Partners Jack O’Brien and Christine Ayako Schleppegrell were joined by Mike Abbriano from Apogee Compliance during one of our recent Family Office Fundamentals webinars to discuss the family office regulatory landscape.
Key takeaways from the webinar include the following:
- Understanding and Distinguishing Between Family Offices and Investment Advisers: If a family office provides advice on securities to another person for compensation, the organization must bear in mind the regulatory implications of being an investment adviser. To qualify for the family office exclusion, entities generally must only serve “family clients,” be wholly owned by them, and not hold themselves out as investment advisers. Misunderstanding this distinction can expose offices to unexpected compliance obligations.
- Family Offices Are Not Immune from Regulatory Oversight: Even if excluded from investment adviser registration, family offices remain subject to other federal securities laws (e.g., insider trading, beneficial ownership reporting). Regulatory exposure can exist without formal registration and may be heightened based on the size and activities of the family office.
- Building a Robust Compliance Framework Is Crucial: Implementing written compliance policies and procedures helps mitigate risks, including the risk that hired internal managers are not acting in the family office’s best interest. Best practices include appointing a compliance officer, using independent audits, and maintaining clear personal trading policies. Investment adviser compliance programs may offer a useful starting point, by analogy.
- Maintaining Clear Separation Between a Family Office and Spun-Off Advisory Firms: Internal teams will often want to spin out and form investment advisers to apply their strategies to a broader client audience (and grow their asset management business). In such cases, operational and legal separation is essential for preserving regulatory exclusions on the family office side. Factors such as having separate corporate existence, governance structures, staff, and IT systems all contribute to demonstrating independence between the family office and investment adviser—but there is no clear, guaranteed path to separation.

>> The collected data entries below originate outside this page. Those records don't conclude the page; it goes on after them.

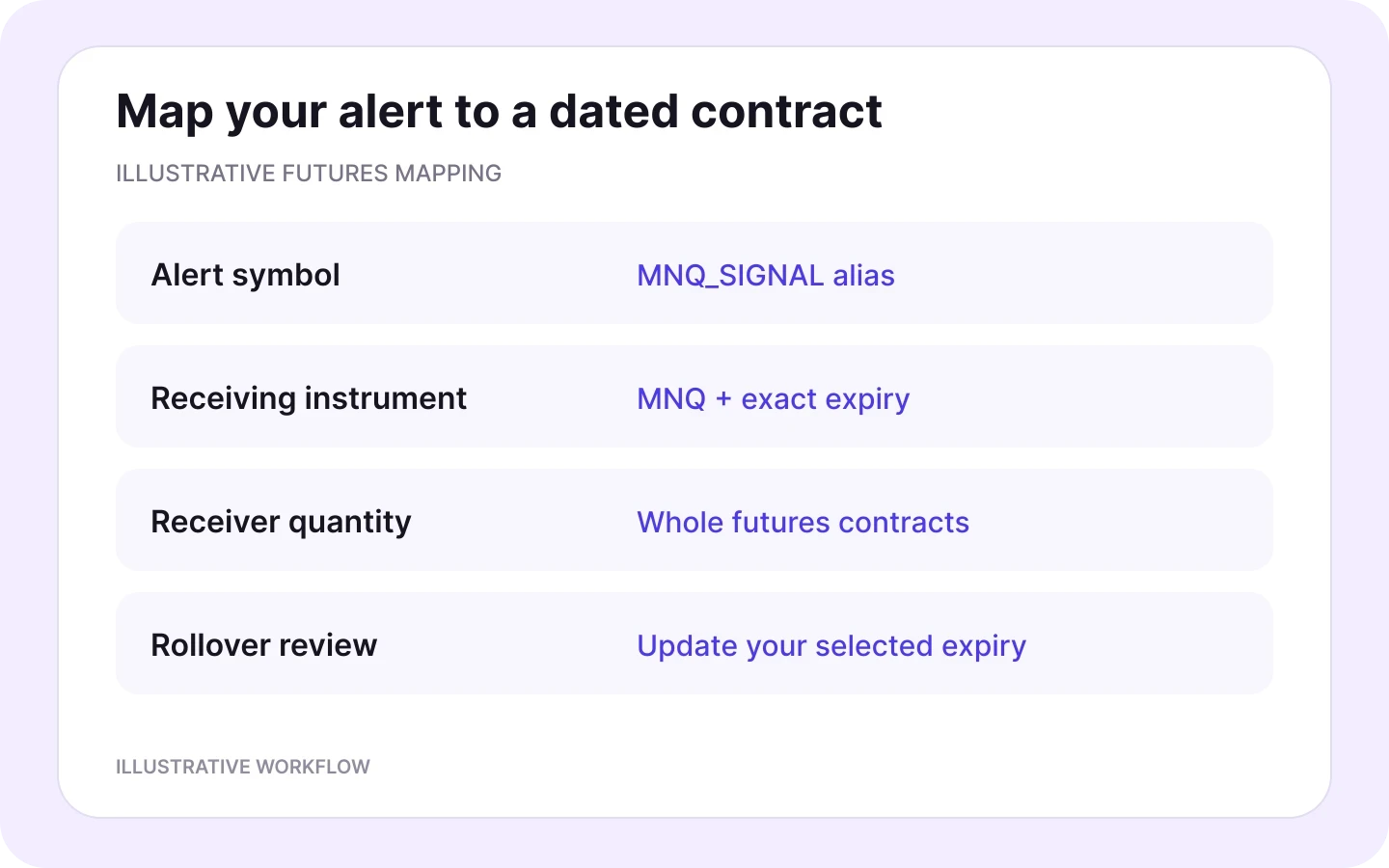Click the 'Rollover review' row label

(263, 645)
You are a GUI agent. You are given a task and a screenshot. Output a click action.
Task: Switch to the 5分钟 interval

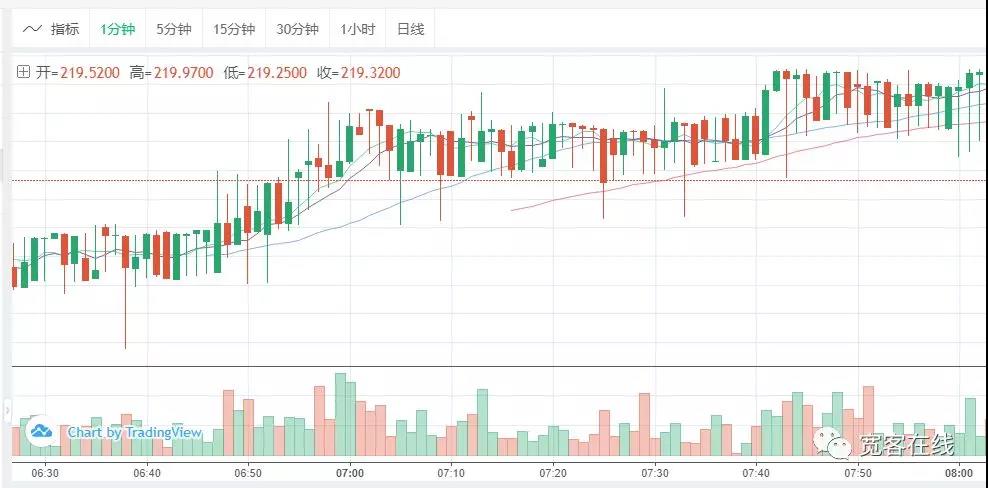[x=173, y=29]
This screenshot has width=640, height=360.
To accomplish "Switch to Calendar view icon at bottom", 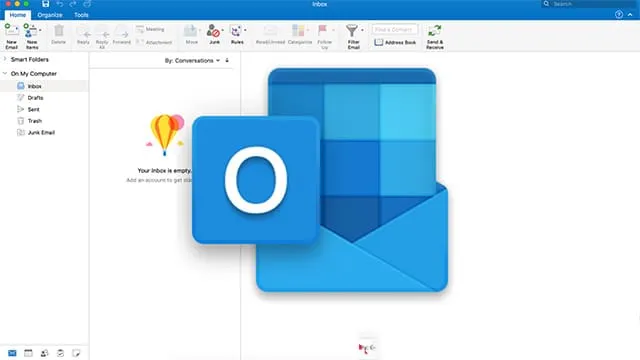I will pyautogui.click(x=28, y=353).
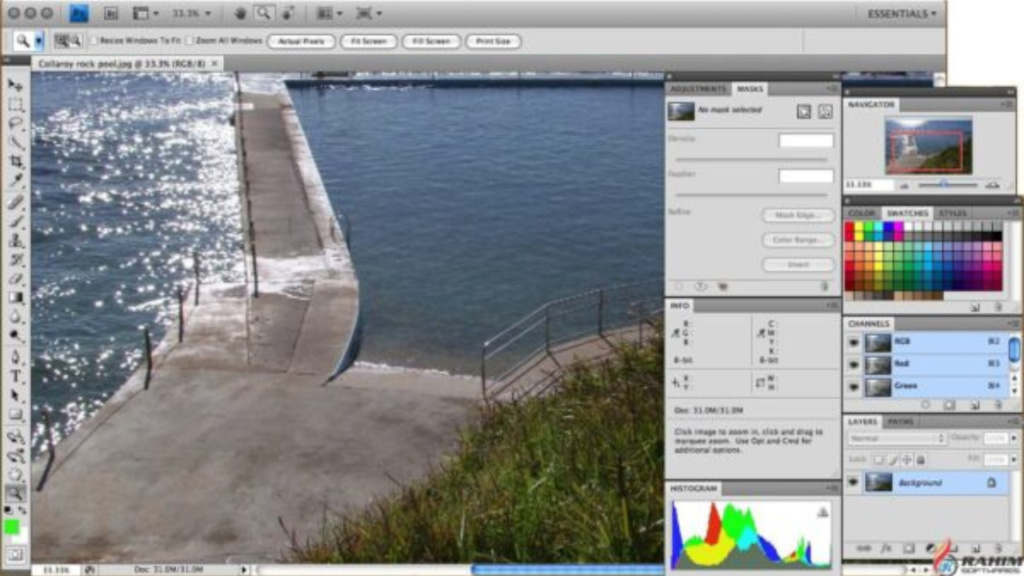Screen dimensions: 1024x576
Task: Launch Bridge from the top bar
Action: point(111,13)
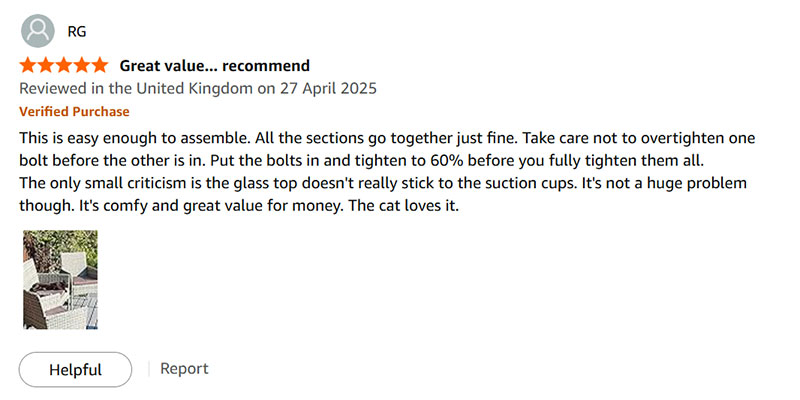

- Insider Trading Risks Are Elevated and Require Strong Controls: Due to the unique positioning of family offices—often involving executives or individuals with access to material nonpublic information—there is a heightened risk of personal trading activity being viewed suspiciously by regulators. Family offices should establish credible information barriers, provide regular training, and have escalation protocols for questionable information to avoid liability.